1. Take fresh, filtered goats milk and pour into large, heavy pot.
2. Heat goats milk SLOWLY to about 190-200 degrees F (DO NOT STIR). May take about an hour.
3. Remove from heat. Pour regular, distilled vinegar into heated milk to make it curdle. (Use ½ cup vinegar per gallon of goats milk).
4. Stir well (if you think the goats milk has burned a little bit on the bottom, do not scrape spoon on bottom of pan).
5. Cover and let sit for a couple minutes, then strain out curds and put into colander to drain. Get as much liquid out as you can (liquid is the ‘whey’ as in whey protein, which it has a lot of).
6. There are two options available at this point to make two different type of cheese.
OPTION 1 - TO MAKE A CRUMBLY CHEESE TO SPRINKLY ON SALADS AND ENTREES:
7. Leave curds in colander and cover. Let sit undisturbed in a cool, dry place for 24 hours.
8. After 24 hours, remove curds from colander and chop into pea sized pieces.
9. Mix in seasoning of choice and sea salt thoroughly (4 tsp. salt per 2 ½ gal milk used)
10. Put seasoned cheese in freezer bags and label with date. Can store in freezer for several months, or in fridge up to 2 weeks.
OPTION 2 - TO MAKE LARGE CHEESE ROUND FOR SLICING:
7. Put hot curds in a bowl and mix in whatever seasonings you wish with a spoon.
8. Spoon warm, seasoned curds into CLEAN, OILED cheese press (so that it is easier for cheese to be removed from press when finished). Press curds down with hands to get it tightly packed, especially around the sides.
9. Put top on cheese press and tighten screw onto frame. Twist handle crank so that it squeezes out excess whey. Rinse press with water to wash away any excess whey.
10. Place cheese press into pan/dish so excess whey has a place to drain out.
11. Cover cheese press with clean cloth or tea towel and put in a cool, dry place for 24 hours.
12. Will need to twist handle crank on press several times so that you will squeeze as much whey out as you can.
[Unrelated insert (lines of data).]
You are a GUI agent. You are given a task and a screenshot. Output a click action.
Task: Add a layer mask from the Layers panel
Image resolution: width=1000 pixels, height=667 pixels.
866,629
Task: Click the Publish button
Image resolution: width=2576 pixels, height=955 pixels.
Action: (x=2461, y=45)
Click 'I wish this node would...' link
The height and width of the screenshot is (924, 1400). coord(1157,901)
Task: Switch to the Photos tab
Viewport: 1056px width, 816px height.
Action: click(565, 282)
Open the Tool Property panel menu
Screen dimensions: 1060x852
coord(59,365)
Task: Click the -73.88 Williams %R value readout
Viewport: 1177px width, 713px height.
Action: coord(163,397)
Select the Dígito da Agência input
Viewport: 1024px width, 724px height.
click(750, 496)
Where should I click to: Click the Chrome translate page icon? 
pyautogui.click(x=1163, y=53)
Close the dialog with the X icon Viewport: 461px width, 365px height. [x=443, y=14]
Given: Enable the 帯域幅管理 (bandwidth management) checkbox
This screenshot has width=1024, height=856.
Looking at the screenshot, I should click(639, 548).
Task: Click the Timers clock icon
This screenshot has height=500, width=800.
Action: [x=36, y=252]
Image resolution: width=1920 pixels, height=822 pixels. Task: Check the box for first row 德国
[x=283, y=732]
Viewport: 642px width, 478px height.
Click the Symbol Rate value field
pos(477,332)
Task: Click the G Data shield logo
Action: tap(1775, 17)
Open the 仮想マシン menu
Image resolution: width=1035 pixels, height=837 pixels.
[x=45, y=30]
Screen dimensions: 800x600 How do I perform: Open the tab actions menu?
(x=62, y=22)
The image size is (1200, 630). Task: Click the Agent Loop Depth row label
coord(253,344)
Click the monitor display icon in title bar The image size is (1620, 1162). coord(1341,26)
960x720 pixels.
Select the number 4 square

13. After 24 hours, remove cheese from press.
14. Elevate cheese round on dish or wooden platform set on clean plate.
14. Cover cheese with lid (leaving a space so that air can circulate around cheese). Put in fridge for 1 week, turning cheese round over several times during the week.
14. Remove cheese from fridge after on week, cut, and package as needed. You can use freezer bags and store in freezer for several months, or in fridge for several weeks. If vacuum packed, cheese can last in fridge for several months until opened.
There are other coagulants other than vinegar that will curdle the cheese, such as rennet. If using rennet, the temperature that you will want to heat the goats milk to is 110 degrees. There are animal and vegetable rennets.
Invest in a good thermometer that can be stuck down into the pot while milk is being heated so you will get a more correct temperature (if you use a food thermometer that you stick in liquid near the top, you may not get a correct temperature). Having the correct temperature is very important for getting the cheese to curdle for the specific coagulant used.
Make sure you operation is CLEAN. If doing this at home, it isn’t necessary to sterilize everything (although it doesn’t hurt). Just make sure everything is washed well in hot, soapy water, and that your hands are kept clean throughout the process.
You can use plastic if necessary (bowls, spoons, colanders), but germs can hide in the small scrapes and cracks that plastic can sometimes get and you will be more prone to having problems. If using plastic is your only option, use bleach to sterilize first.